The present investigation clearly depicts the fungal mycelium as rich source of antioxidants and other secondary metabolites. All kind of fungal extracts showed excellent radical scavenging, reducing and metal chelating properties in ABTS, FRAP, CUPRAC, β-carotene, and iron chelating assays. The antioxidant recovery yield from fungal mycelium differed, and depended on the solvent system and extraction process. Highest recovery yield was obtained in hot water extraction process and ethanolic extracts were found to be most effective with reference to antioxidant properties.
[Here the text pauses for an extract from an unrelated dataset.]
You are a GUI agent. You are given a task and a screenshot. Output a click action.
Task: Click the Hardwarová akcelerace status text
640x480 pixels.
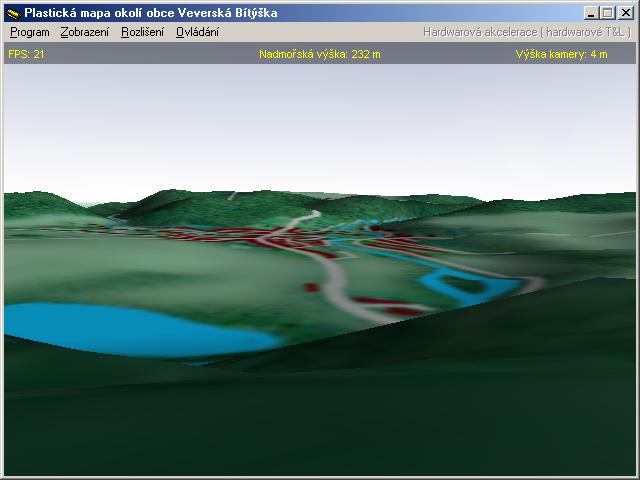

It was found that the overall antioxidant property of all extracts of all strains were attributable to their phenolic and condensed tannin contents. Strains MC277.49 was found to be the biggest producer of secondary metabolites under nutritional stress condition in late exponential phase. These Mucor strains prove to be rich sources of antioxidants and secondary metabolites, which could be used in the development of nutraceuticals and natural antioxidants.